As also seen in Table 1, while at the national level - especially in LaVLMA municipalities - there was an increase in TLE for both sexes (more marked in females), in HaVHMA municipalities, the TLE decreased significantly between the two triennia: almost two years for men and one year for women.

Table 2 provides the socioeconomic characteristics of the municipalities for 2005 and 2015 based on their level of social marginalization, emphasizing, to the extent possible, the situation of young people.

Table 2
Socioeconomic characteristics of the population (in percentage) based on the level of marginalization; Ratio of municipalities with high and very high marginalization/municipalities with low and very low marginalization. Mexico, 2005 and 2015.

First, in 2015, the proportion of the youth population in HaVHMA municipalities was somewhat higher than that in LaVLMA municipalities. Likewise, the proportion of the youth population without social security in HaVHMA municipalities (approximately 90%) was 80% higher than that in LaVLMA municipalities for both triennia. The percentage of women aged 15 to 19 years with incomplete primary education in HaVHMA municipalities was more than triple that in LaVLMA municipalities in the two triennia analyzed, and the proportion of young people who were already married or had partners at this age increased in HaVHMA municipalities and decreased in LaVLMA municipalities, thereby widening the gap between them.

Overall, the data reflect - at both moments - contrasting social profiles for the two groups of municipalities, profiles that were maintained (or even increased) over time.
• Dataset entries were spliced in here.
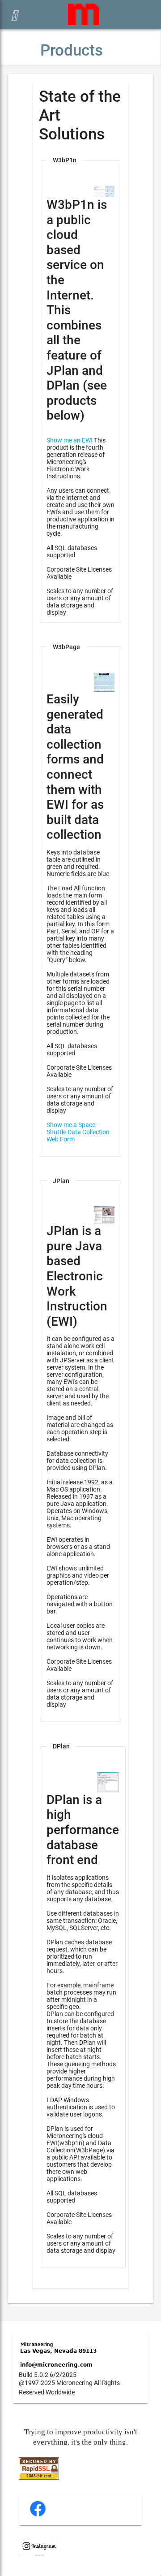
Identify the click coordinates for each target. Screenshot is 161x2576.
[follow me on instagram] (39, 2553)
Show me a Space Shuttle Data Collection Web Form (78, 1132)
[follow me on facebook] (38, 2515)
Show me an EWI (70, 440)
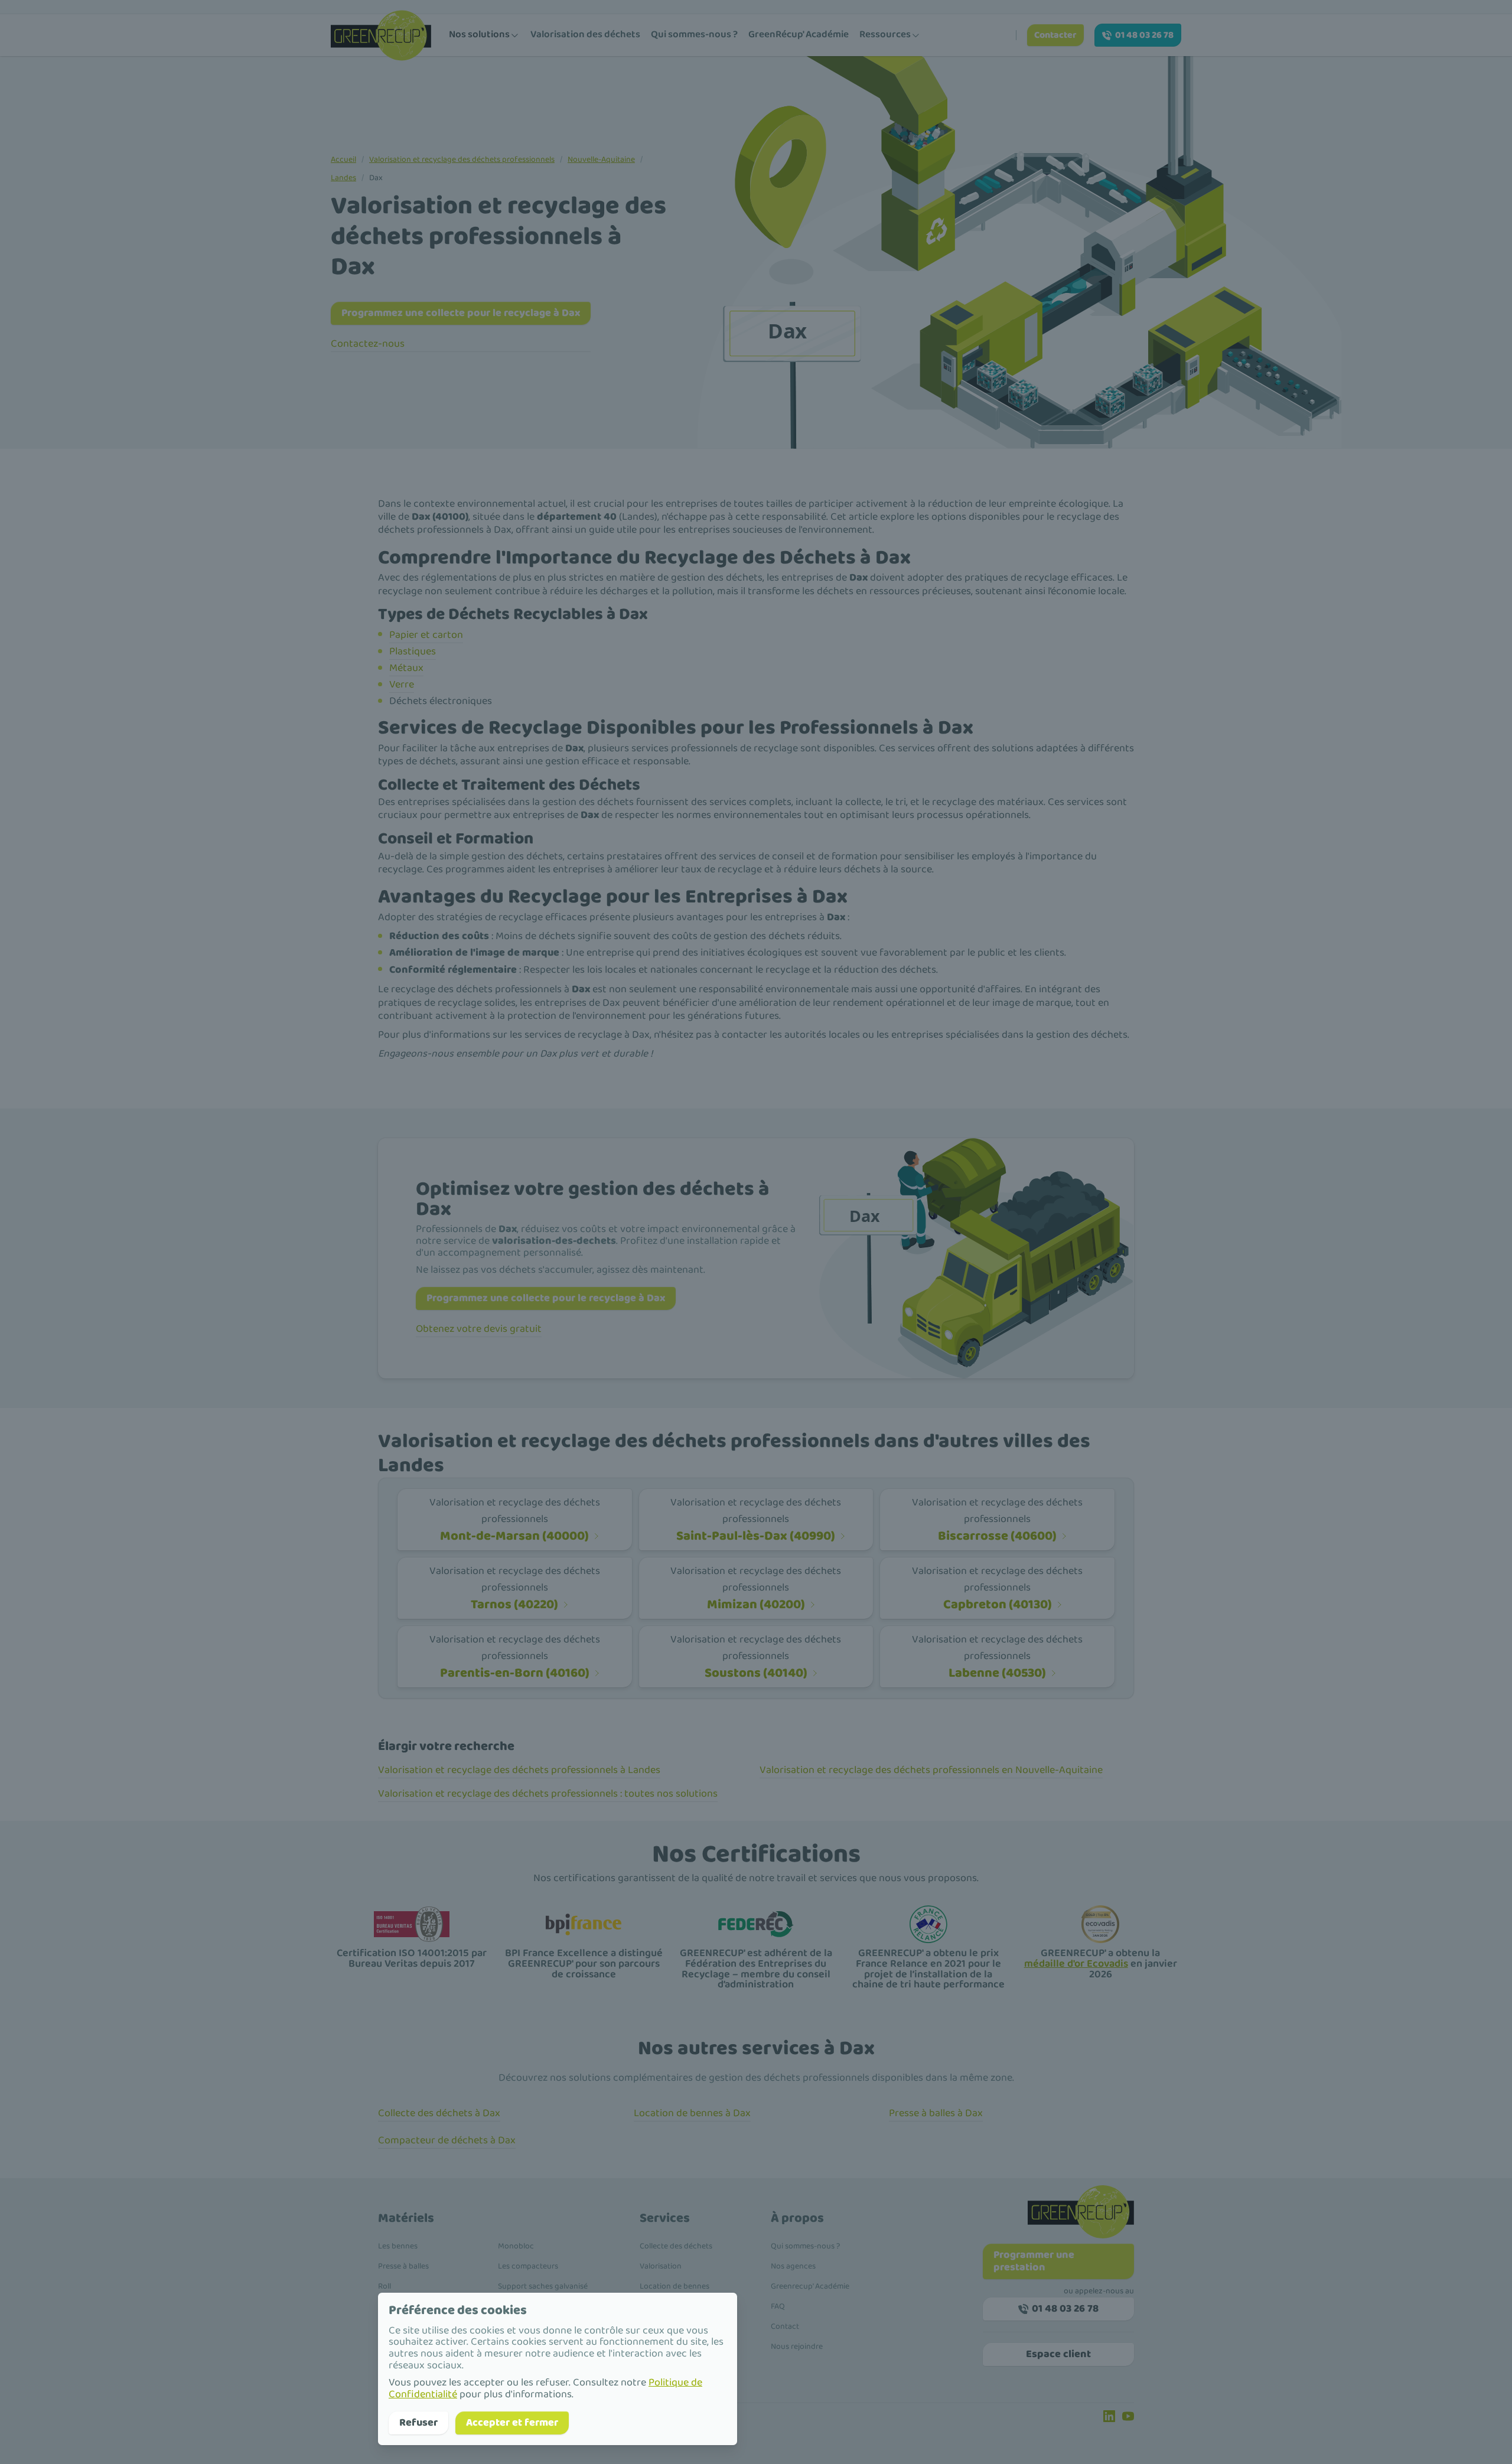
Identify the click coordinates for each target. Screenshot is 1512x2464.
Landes (343, 177)
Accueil (343, 159)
The population in HaVHMA municipalities lived mostly in small towns (many of them rural) and in houses that lacked basic services, such as piped water, more than two-thirds of the households had very low incomes, and more than one-third of the inhabitants 15 years of age or older did not complete primary education. In contrast, in the LaVLMA municipalities, the characteristics indicate that in general, the resident population had better living conditions.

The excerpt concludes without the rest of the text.